• _WORK REQUEST_: Read the records below and report each line in which "pixels" occurs.

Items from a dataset
_ _ _ _ _

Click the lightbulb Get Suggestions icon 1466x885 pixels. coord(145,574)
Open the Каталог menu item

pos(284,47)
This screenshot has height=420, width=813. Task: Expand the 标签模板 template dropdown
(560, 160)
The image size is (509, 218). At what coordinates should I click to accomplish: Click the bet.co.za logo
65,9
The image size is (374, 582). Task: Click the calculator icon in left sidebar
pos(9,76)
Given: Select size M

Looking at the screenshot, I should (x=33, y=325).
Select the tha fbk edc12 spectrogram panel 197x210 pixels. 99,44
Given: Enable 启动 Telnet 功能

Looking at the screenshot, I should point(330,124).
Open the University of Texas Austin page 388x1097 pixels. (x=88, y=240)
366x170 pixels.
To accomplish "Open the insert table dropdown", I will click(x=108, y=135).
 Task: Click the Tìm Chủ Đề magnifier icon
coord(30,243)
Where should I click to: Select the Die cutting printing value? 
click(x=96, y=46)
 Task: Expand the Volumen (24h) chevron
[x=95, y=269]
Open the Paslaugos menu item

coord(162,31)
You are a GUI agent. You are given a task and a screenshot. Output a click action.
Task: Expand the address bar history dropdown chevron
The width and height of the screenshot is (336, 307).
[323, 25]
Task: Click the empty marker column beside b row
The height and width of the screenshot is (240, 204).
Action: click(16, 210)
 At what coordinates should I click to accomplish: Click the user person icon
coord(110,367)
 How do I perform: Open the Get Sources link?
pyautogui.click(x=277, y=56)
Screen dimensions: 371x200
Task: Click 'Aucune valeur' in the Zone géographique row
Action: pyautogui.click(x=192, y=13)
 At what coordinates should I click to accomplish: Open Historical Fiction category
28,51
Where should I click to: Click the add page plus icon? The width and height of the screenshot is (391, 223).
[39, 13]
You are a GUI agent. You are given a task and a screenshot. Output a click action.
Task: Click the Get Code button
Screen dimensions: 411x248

_ _ _ _ _

• _ANSWER_:
Click the lightbulb Get Suggestions icon 1466x885 pixels. coord(145,574)
Select the tha fbk edc12 spectrogram panel 197x210 pixels. 99,44
Open the University of Texas Austin page 388x1097 pixels. (x=88, y=240)
366x170 pixels.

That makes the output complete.